Will Wilkinson of the Niskansen Center has written two separate posts supposedly proving the famous Barry Goldwater quote false. That quote goes something like this: “Extremism in the defense of liberty is no vice; moderation in the pursuit of justice is no virtue.” It’s become a classic call the “arms” in libertarian circles, and rightly so. The quote captures the revolutionary spirit of liberty, and the enthusiasm of those who champion a free society. Wilkinson begs to differ. In two rather long-winded posts that don’t seem to accomplish anything, Wilkinson lays out his case against the immortal Goldwater quote (written by Karl Hess).

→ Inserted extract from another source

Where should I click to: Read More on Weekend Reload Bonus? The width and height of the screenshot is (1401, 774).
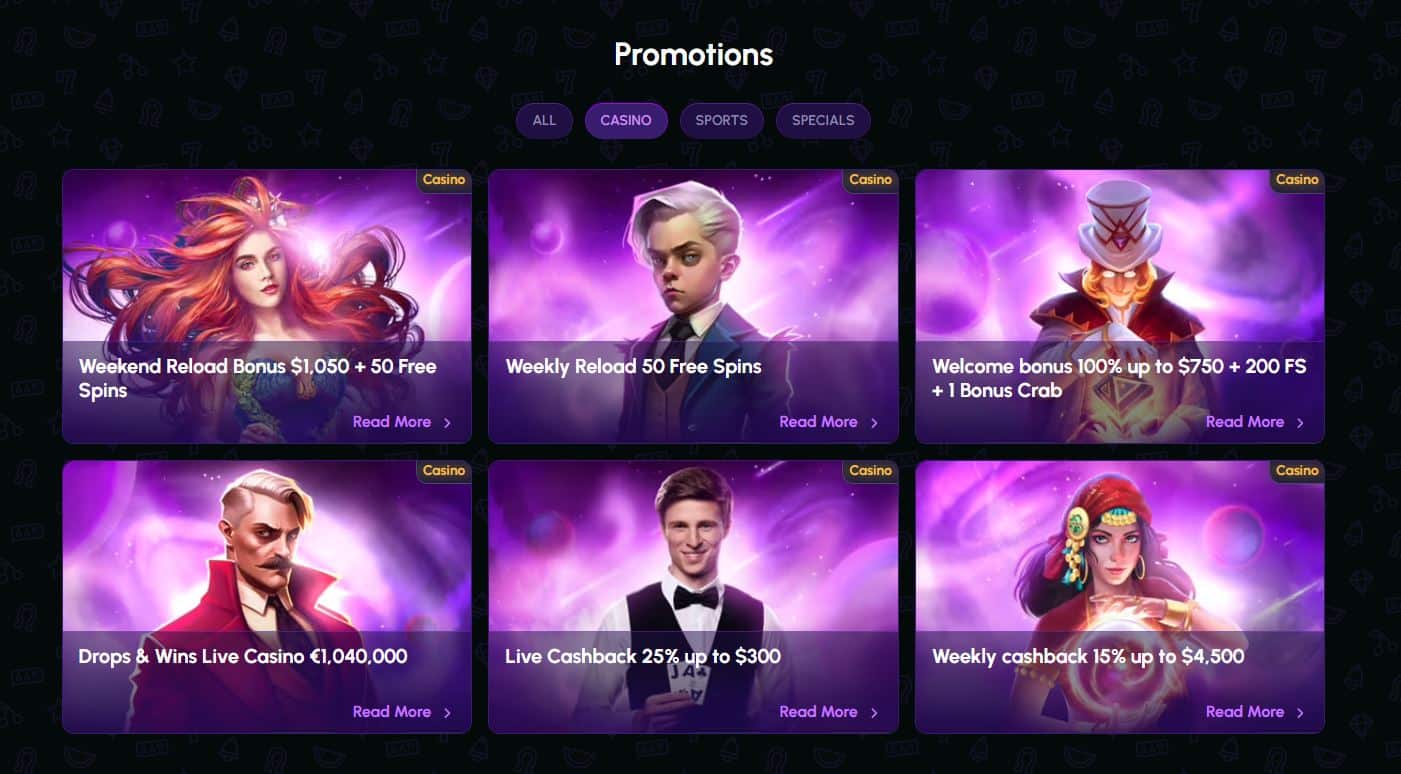click(402, 422)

Both posts really seem to be nothing more than an attempt to throw cold water on a cherished, galvanizing sentiment among liberty-lovers.

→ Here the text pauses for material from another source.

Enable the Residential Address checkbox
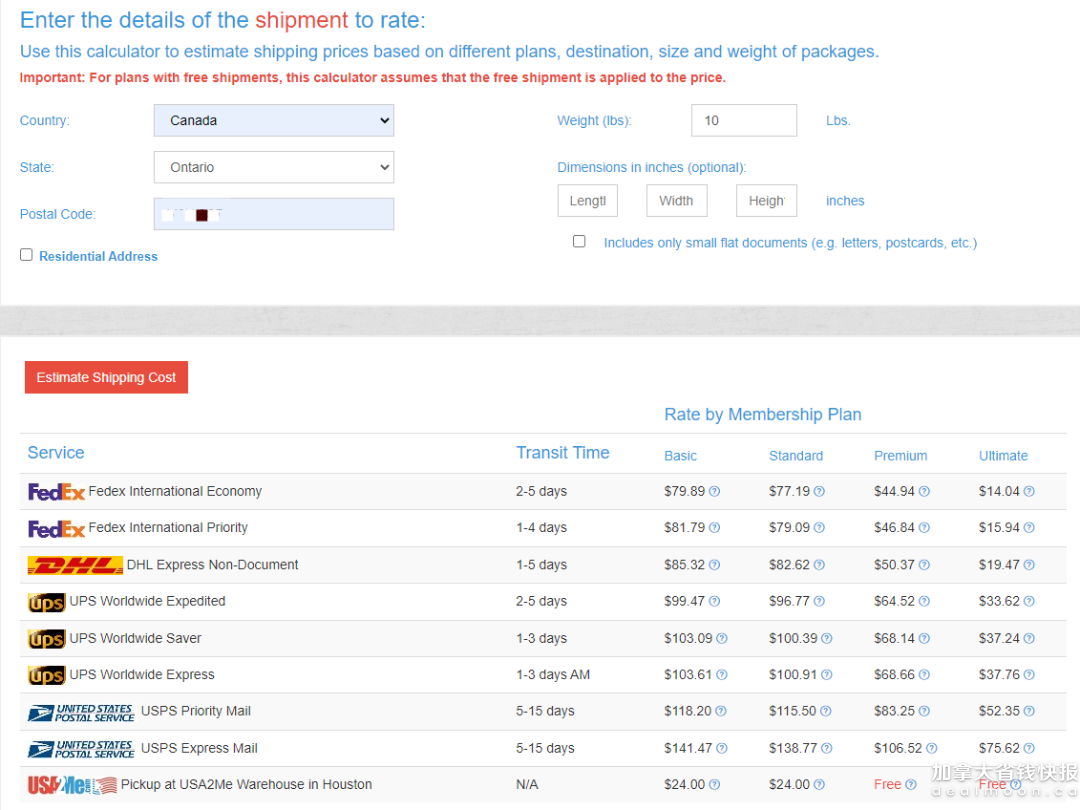This screenshot has height=810, width=1080. point(26,255)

Before addressing Wilkinson’s objections, I want to consider what the Goldwater quote conjurs up in the hearts and minds of liberty-lovers. When libertarians hear this, they aren’t usually equating “extremism” with violence. In Wilkinson’s second post, he uses Timothy McVeigh’s mass murdering act as an example of extremism “in defense of liberty”. I’m sorry, but I don’t see how the rest of his essay can be taken seriously. I have never encountered a libertarian who was of the opinion that mass murder against innocents would count as acceptable “extremism in the defense of liberty”. “Extremism in the defense of liberty”, to every libertarian I’ve met, denotes intransigence, an unwillingness to compromise, to sacrifice principle to expediency. Violence isn’t on the spectrum between extremism and moderation for almost all libertarians. If you take violence out of the equation, Wilkinson’s essays become a rambling, nit-picky attempt to
When I think of the difference between extremism and moderation, I think of the difference between a Ron Paul and every other Republican politician. Ron Paul was of course not violent, but he was considered “extreme” in his political views by the mainstream political Establishment.
The Goldwater quote is a rousing sentiment that stirs up the idealism of libertarians, and the history of liberty is filled with similar quotations. I suspect that, contra Wilkinson, libertarians are dusting off their Aristotle to glean the exact meaning of “extremism” and “moderation”.
“Moderation” gets us nowhere. Rand Paul is a prime example of the futility of moderating a defense of liberty. It loses the idealists, the die-hard supporters, and gains nothing in return.